I am not writing this to claim that Poyntr has solved safeguarding. Nobody has solved safeguarding. The history of this field is the history of well-meaning systems failing real people in ways that, in retrospect, the system could have prevented. Anyone who tells you they've cracked it either hasn't been close enough to understand what they're saying, or is trying to sell you something.
What I am claiming is narrower. And I think it matters precisely because it is narrow.
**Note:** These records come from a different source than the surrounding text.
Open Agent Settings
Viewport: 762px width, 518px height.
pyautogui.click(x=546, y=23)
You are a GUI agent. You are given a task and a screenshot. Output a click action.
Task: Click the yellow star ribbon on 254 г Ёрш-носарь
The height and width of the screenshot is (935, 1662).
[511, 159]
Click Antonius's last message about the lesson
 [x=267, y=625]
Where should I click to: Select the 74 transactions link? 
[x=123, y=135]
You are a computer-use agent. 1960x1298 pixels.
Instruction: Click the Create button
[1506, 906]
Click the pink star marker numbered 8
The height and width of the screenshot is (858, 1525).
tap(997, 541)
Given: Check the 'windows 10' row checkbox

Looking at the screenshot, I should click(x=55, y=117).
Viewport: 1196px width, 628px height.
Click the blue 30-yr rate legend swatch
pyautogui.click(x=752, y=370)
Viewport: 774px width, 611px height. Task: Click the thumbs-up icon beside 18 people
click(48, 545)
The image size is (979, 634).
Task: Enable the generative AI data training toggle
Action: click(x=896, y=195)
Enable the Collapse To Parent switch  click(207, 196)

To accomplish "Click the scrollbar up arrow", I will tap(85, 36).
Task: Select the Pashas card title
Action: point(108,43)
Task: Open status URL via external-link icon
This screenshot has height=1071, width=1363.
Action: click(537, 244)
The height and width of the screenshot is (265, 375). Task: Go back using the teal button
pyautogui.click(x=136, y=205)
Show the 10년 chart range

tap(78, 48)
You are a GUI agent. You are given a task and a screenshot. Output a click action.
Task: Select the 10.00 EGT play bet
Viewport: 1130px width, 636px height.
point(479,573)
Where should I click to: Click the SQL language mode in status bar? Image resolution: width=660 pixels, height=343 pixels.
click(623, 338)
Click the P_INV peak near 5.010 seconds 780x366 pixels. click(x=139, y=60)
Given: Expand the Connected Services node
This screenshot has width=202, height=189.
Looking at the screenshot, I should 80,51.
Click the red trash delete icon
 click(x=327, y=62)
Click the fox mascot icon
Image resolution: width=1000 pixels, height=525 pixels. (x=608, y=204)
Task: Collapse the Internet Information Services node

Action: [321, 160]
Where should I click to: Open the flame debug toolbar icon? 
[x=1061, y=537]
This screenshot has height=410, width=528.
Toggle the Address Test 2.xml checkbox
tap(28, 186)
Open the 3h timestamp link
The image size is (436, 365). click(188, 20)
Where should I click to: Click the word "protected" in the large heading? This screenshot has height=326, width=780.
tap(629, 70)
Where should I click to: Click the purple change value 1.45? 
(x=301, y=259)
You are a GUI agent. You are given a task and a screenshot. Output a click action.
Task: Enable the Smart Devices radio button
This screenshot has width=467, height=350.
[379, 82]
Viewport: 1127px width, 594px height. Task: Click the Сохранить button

We took it seriously enough, from day one, that the safeguarding work shaped the product, not the other way around. We wrote the charter before we wrote the character fragments. We built the detectors before we built the chat surface. We hard-wired the isolation guarantees before we wired up retrieval. We refused, repeatedly, to optimise for the metrics that would have made the company easier to fund.
When I think about the version of myself who sat in those rooms, who needed something to actually work and watched it not work, again, I think about what would have helped. It was not a better form. It was not a faster meeting. It was a system that responds at the speed of the moment. That treats a disclosure as a disclosure, not as an administrative inconvenience. That does not need to be persuaded to escalate. That hands the person, gently and reliably, back to a human who is actually competent and actually present.
That is the system we are building. We will keep being honest about where we fall short. And we will keep the line where we drew it on day one.
Safeguarding first. Everything else after.
Because the alternative is the seat-belt card in the pocket. A document that exists to protect the institution from blame. A system that looks like care and functions like cover.
I have seen what that costs. I am not willing to build the failures again.